Dead Sea Animals Stink Up the Beach

Residents notice an increase in smells from dead creatures

Nine-year-old Mason Martuscelli walked down to Twin Lakes State Beach in Santa Cruz one sunny July day with his mother, sister and grandma. He helped his mom lay out the beach blanket and sat down to begin building a sand castle.

Then the stench came. “It was smelly,” said Mason.

After searching for the source of the smell, his mother, Lynn, discovered a dead sea lion a few feet from their blanket.
          
“We had to move our blanket because it was so stinky,” she said. The dead sea lion was the third Lynn and her family have seen this season. Her 7-year-old daughter, Jennifer, had not seen a dead one before this summer.  
 
The Martuscelli’s are just a few of the many residents to notice the increase in dead wildlife on the shores of California beaches. Chris Spohrer, an ecologist with California State Parks said the number of complaints from residents is up.           
 
“People on the beach talk to lifeguards,” he said.

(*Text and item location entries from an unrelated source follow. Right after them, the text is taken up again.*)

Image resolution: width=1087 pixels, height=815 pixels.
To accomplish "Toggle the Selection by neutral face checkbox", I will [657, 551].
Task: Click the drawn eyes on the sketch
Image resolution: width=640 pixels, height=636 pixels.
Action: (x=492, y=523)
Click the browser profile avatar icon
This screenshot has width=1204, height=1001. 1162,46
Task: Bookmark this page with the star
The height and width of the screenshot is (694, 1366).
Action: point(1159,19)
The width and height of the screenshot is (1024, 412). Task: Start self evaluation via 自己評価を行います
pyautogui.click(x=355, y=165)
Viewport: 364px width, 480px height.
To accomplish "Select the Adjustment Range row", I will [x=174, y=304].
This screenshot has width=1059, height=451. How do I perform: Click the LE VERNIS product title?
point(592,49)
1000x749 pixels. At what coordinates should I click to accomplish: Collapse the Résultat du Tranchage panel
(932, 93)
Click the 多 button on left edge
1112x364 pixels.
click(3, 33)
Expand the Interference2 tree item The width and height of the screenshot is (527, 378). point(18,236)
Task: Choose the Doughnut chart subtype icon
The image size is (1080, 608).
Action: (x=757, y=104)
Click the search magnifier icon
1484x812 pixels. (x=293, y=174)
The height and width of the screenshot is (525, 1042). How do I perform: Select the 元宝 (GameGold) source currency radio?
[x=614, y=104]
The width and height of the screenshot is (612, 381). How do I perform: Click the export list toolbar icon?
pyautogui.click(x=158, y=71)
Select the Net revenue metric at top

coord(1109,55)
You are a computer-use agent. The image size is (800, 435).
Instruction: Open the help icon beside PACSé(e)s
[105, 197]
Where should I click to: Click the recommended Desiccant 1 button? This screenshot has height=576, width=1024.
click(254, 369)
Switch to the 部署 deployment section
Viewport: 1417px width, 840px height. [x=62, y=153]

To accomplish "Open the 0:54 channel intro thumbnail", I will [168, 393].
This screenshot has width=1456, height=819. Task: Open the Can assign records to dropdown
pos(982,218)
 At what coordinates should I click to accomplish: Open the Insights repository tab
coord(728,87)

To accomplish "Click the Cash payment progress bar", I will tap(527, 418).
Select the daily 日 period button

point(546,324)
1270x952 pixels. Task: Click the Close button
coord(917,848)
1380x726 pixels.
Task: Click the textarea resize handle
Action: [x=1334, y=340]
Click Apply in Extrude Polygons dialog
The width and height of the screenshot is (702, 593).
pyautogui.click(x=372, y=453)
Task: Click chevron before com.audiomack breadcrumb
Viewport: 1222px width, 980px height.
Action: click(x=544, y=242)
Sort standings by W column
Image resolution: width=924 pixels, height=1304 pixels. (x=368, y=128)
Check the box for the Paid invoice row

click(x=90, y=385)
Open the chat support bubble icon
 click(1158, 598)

Although he did not know an exact number of complaints, he did say lifeguards are noticing more complaints and notifications of dead and smelly sea creatures than usual.
 
Residents aren't complaining for nothing. The Marine Mammal Center in Moss Landing has rescued almost triple the number of sea lions this summer. In the month of June alone, the center responded to 400 notifications of stranded sea lions and at one point averaged 20 rescues a day.
 
Officials are taking action, burying six sea lions eight feet under the sand this week at Brighton State Beach.
 
Scientists are still trying to figure out why so many sea lions are coming ashore. Sphorer has noticed an increase in 1-year-old sea lions washing ashore injured or malnourished.
“It's sad,” said Martuscelli. “You used to never see dead sea lions at the beach.”
 
Not all of the stories of sick sea lions have a sad ending. Over the weekend, experts with the Marine Mammal Center released six rehabilitated sea lions back into the San Francisco Bay, along with other sea birds and creatures that they have nursed back to health.